Continuing with the story, as Cain is driven further east of the beautiful Eden that his parents were first exiled, the “hope” that he has is this mysterious “sign” or “mark” that God has given him. This “tattooing” will serve as a “sign” of God’s loving protection of Cain, a mark of being created in love and somehow re-creating or transforming the death-dealing resentment of Cain – the mistaken identity of being loved only insofar as we can “secure” the favor of God – into the mercy of facing life with an undying hope in the Love which cannot forsake. The mysterious “mark” was a tattoo of love and fidelity on God’s part, not Cain’s. Despite what Cain has done, and will do in the future, what will ultimately bring him Life is this “sign” of God’s love. The “mark” is not one of shame, but a sign of God’s presence in this person, who succumbed to the jealousy of resentment and committed murder, and must wander in life, yet still Loved by GOD!
But we fail to see these type of “signs” from God – those that mark us as the Beloved – and instead require God and everyone else to show us something “more” than this.

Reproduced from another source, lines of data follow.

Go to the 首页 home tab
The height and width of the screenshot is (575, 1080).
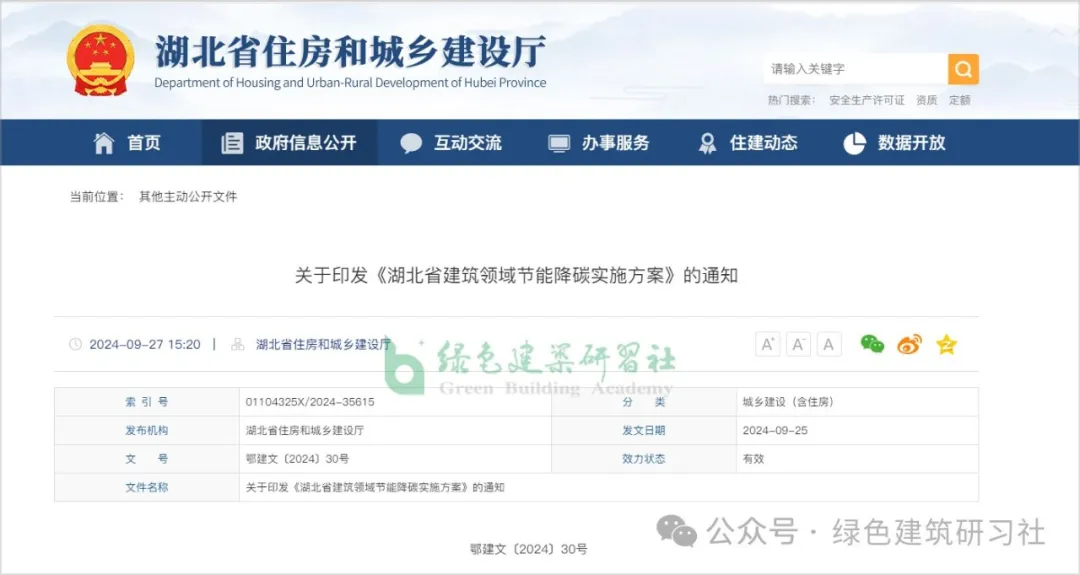click(127, 143)
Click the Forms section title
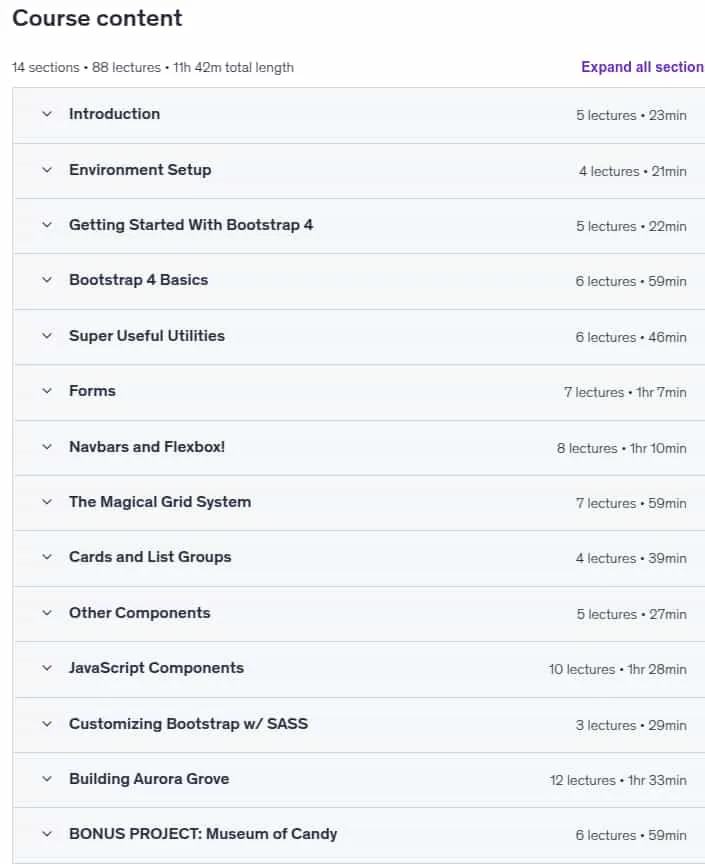Image resolution: width=705 pixels, height=864 pixels. point(92,391)
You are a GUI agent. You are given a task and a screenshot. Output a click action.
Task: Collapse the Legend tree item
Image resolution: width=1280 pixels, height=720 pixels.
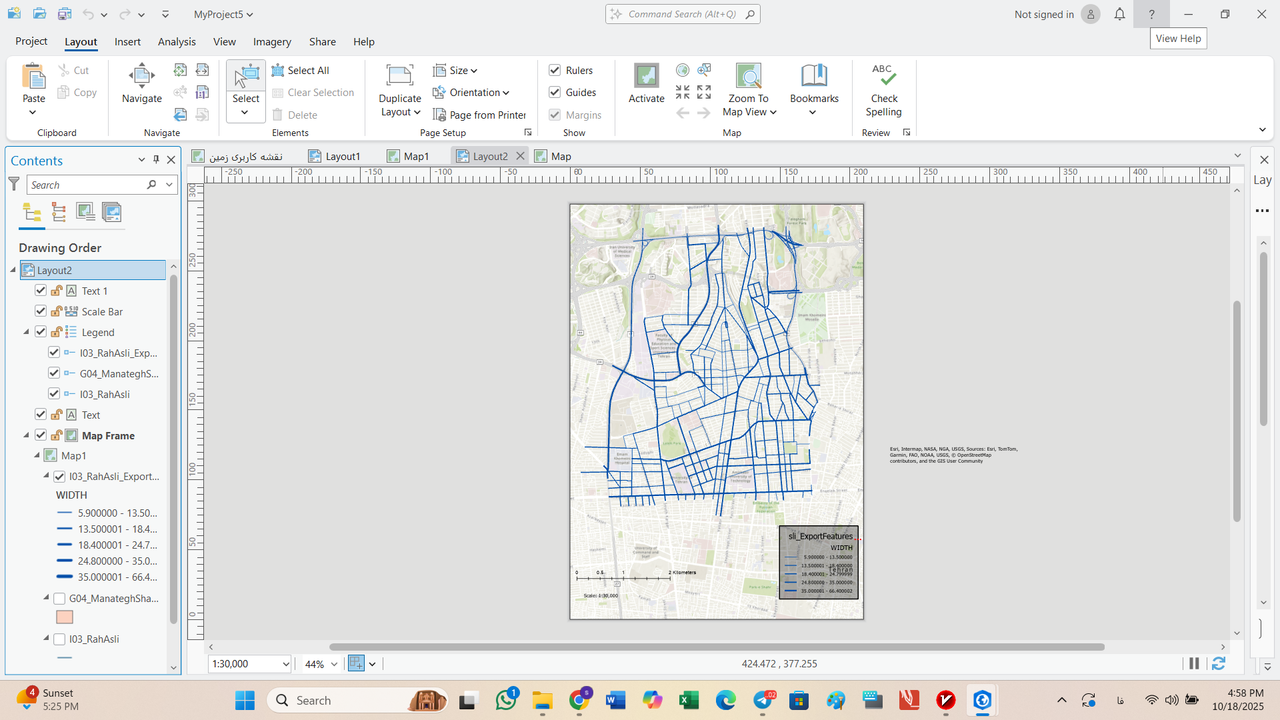[26, 332]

It just doesn’t seem to be enough. We can hear Jesus’ frustration in today’s Gospel (MK 8: 11-13) regarding this very point:
The Pharisees came forward and began to argue with Jesus, seeking from him a sign from heaven to test him. He sighed from the depth of his spirit and said, “Why does this generation seek a sign? Amen, I say to you, no sign will be given to this generation.” Then he left them, got into the boat again, and went off to the other shore.
We, like the Pharisees, refuse to see the REAL thing, Love itself, now in the person of Jesus Christ “visiting” with us, interacting with us in the most intimate manner. Instead we seek something else that our egos “need” – validation based on productivity and favorability – seeking it at all costs to others and ultimately to ourselves. Resentment reigns always when we interpret our lives and the love we can receive strictly within the boundaries of “counting blessings and curses.” When we consider ourselves “blessed” by God only within the framework of “successes” in this life (productivity and favorability), then the unpleasant things that happen to us can only be signs of God’s disfavor with us. We may convince ourselves that it is God granting these “blessings” and “curses,” without considering the possibility that we are trying to cut ourselves off from the pure graciousness of God’s love. This is how we try to conceive of God in our own image, i.e., our ego’s image.

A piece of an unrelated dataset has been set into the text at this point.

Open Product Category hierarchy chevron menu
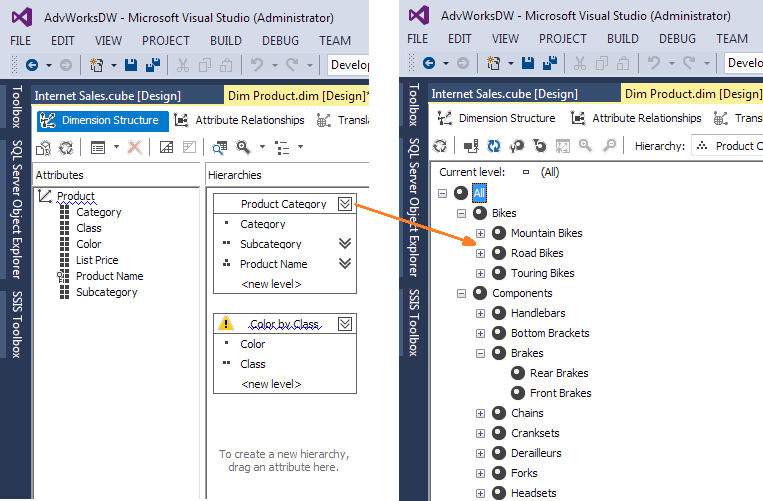This screenshot has height=501, width=763. click(345, 204)
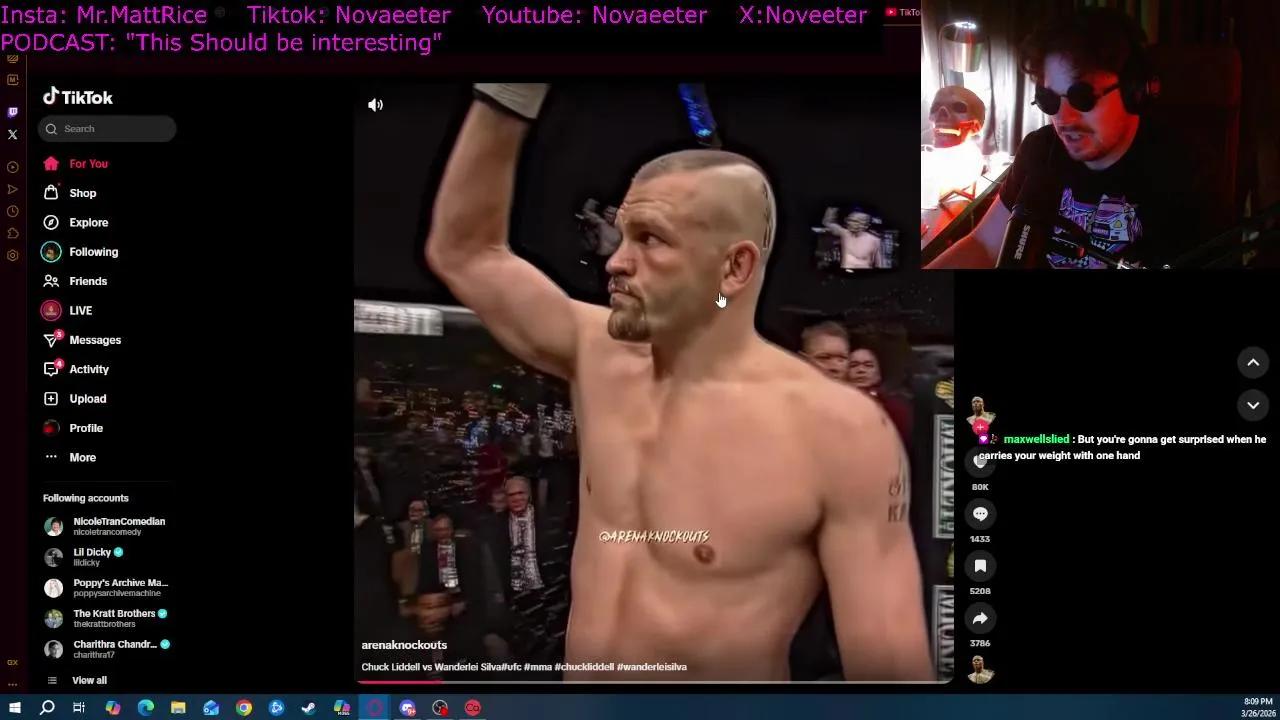The width and height of the screenshot is (1280, 720).
Task: Skip to next video with down chevron
Action: pos(1253,405)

Cain and Abel are both all of us. The mark of “Cain” by God serves to protect Cain from others as much as from himself. We could even call it a mark of “mercy,” that can transform us if we let it, by seeing it in ourselves and in others, i.e., in all creation. The loving mark of a Creator God Whose mercy knows no bounds can, if we allow ourselves to SEE, show us the way beyond resentment and into a world where Christ is the sign and the signified, and right there in front of us all the time waiting to be received and embraced!
Peace
Thomas
The soul is the delicate yet durable cloth woven and laced together in loving pattern by the merciful strokes of God’s Passings…
And the sheen of our soul is the ever-glowing awareness we have of this sacred-stitched fabric.